Currently, the government’s policy on PSU follow-on public offers, divestments via ETF, subsidy burden sharing and inter-company stake sale makes investors view the whole sector suspiciously. Energy and Financial PSUs have larger policy implications on society as a whole and therefore some degree of operational restriction or oversight is understandable. But there are other PSUs, which can be allowed to function freely. The spillover from the ‘distorted PSUs’ to the clean ones is avoidably suppressing value creation. And if the air is cleared on such issues, significant value can be unlocked to the advantage of the government. What follows is a to-do list:
Start at the top
The government’s policy gets seemingly haphazard given its need to balance the Budget on a cash basis every year. I think this itself needs to be challenged and reset. The IFRS accounting standards for companies globally now give increasing credence to the concept of Marked-to-Market (MTM) with respect to financial assets. If government ownership in all the companies can be treated as financial assets on its own balance sheet, then the Budget can be balanced by simply MTM and thereby eliminating the need to sell via ETF or so on. We can also have a policy that looks at Budgets over a three-year period instead of annually. It will do away with the need to force something like ONGC buying HPCL.
Minimize collateral damage
Ad-hoc policies spill over from one company to the whole sector and then it leads to tarring all PSUs with the same brush. Ideally, no sector should have a non-market driven policy. If the Budget is balanced on basis of MTM, the need to be haphazard reduces. If sometimes, the government needs to absorb crude price volatility or some other subsidies, it can take the same on its own balance sheet than via the listed companies balance sheets.
As mentioned earlier, the policy uncertainty in such sectors and the standby remedy should be stated upfront. For the rest of the sectors, the policy with respect to operations, capital allocation and Offer For Sale (OFS) should be clearly stated and adhered to.
Specifically, the problem with OFS is that if the market knows there is a large seller lurking every year, then the share price takes a beating. As the government is time-bound to sell shares to balance the Budget, it sells at any price. That is like shooting oneself in the foot.
The effect of absorbing any subsidies in the listed companies’ balance sheets is that the value of the government’s holding in these entities goes down. This further accentuates the need to sell more stake at lower price, which is a vicious downward spiral. Instead, if no subsidy is routed via listed companies, the value of the government’s stake in them will go up, i.e. the government will have a MTM gain on its holding of PSU companies, and they can use this MTM gain to plug any Budget deficits.
In some years, when this may not be sufficient to bridge the gap, the government can do deficit funding just like most other governments. The downside here is the rating agencies downgrade. But with $15 trillion of negative yielding debt globally, there will be enough buyers for Indian paper ($20-30 billion), regardless of the ratings. Reserves of over $400 billion is an added comfort, especially with the low crude price.
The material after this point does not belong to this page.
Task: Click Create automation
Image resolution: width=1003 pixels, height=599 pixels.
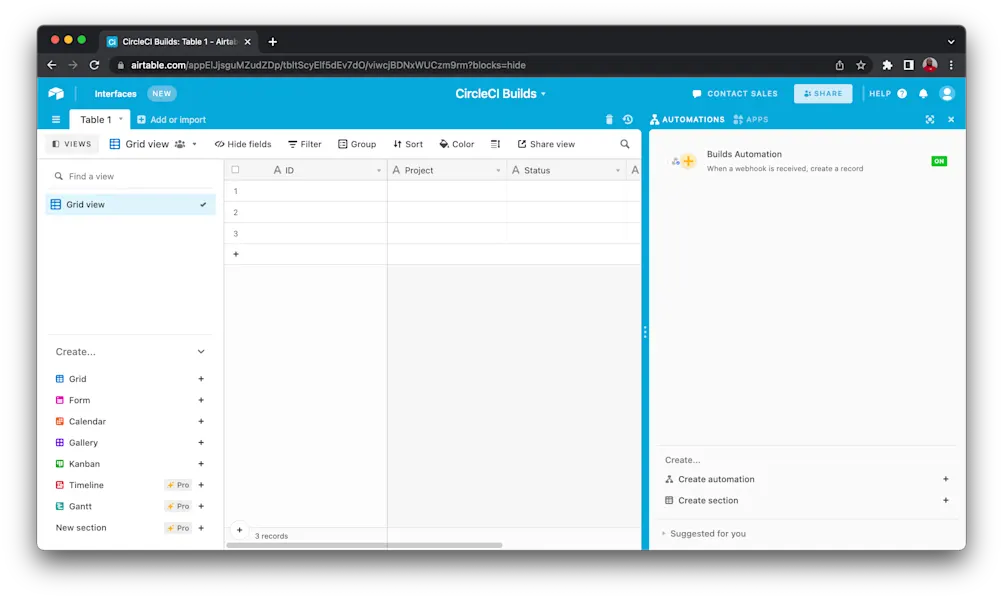Action: click(x=716, y=479)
Paying a little higher interest due to a lower rating, which is compensated by the overall fall in interest rates is something we can happily live with. In fact, we are importing inflation via a weaker rupee, but that is a matter for the RBI to think about.
Define the strategy
Any promoter selling in the market must be strategic and palatable to the minority investors. It cannot be on the basis of arbitrary timeline, and regardless of price. So, the best way to do it is by enhancing the value of the asset by various confidence building measures. This includes coming up with a stated policy for each sector, and then demonstrating that the government is committed rather than adopt ad-hoc measures frequently. And once investors sense this and rerate the stock price, then government selling can be easily absorbed.
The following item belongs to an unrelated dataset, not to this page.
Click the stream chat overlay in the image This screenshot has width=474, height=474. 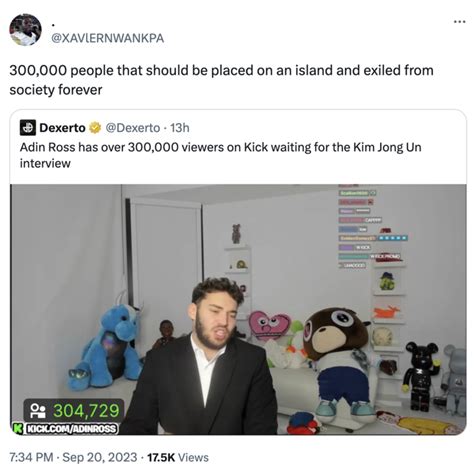[372, 227]
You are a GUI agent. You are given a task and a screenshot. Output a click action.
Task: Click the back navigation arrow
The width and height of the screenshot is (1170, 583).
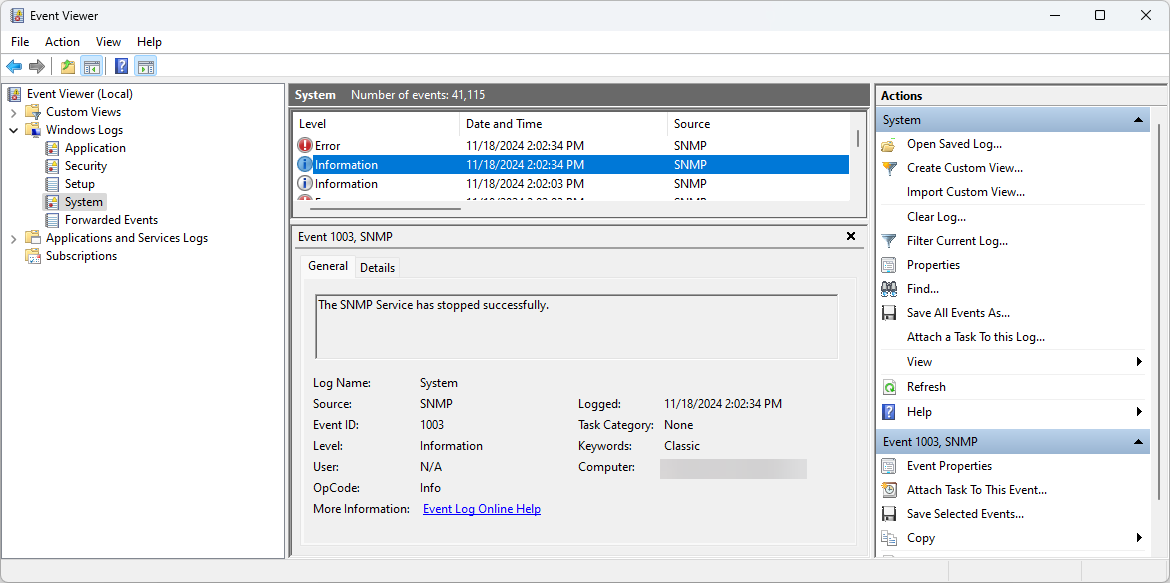coord(14,66)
Along with the selling, the communication also needs to be calibrated. More so, to clear misperception, which are created on basis of presumptions. Currently, in the absence of any stated policy of the government for any sector or specific to a company, investors are voting with their feet. The market value of a company is determined by the earnings and the P/E ratio. The latter is a matter of perception, and that has clearly diminished over the years despite earnings remaining strong.
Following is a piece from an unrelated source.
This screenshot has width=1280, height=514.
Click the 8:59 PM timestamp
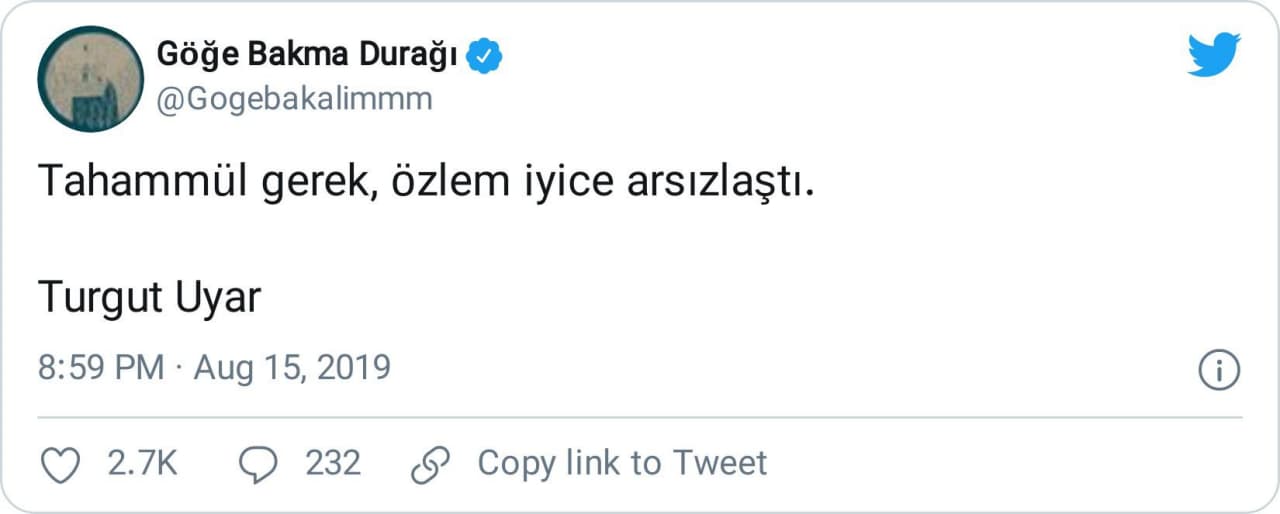[100, 368]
The combination of seemingly inconsistent policies and inadequate communication has led to monopolies like Coal India and GAIL to quote at P/E of 5x. Companies like EIL and MOIL have net cash more than 50% of their market capitalization. There are a dozen companies, which have a dividend yield of 6% (and even up to 10%) when FD rate is less than 4%. The government itself would be borrowing at these rates in the current environment.
Most of these businesses are hard to replicate. Even though they will not grow very fast and some may be cyclical, they are very stable. Their fair value is anywhere between 2-3x the current price. At the current depressed price, the government should be buying back the stock rather than doing OFS. That is the value unlocking potential that exists, of which the government will be the biggest beneficiary. The superior market value enjoyed by companies such as Petronet LNG, Midhani and IGL only demonstrates that possibility.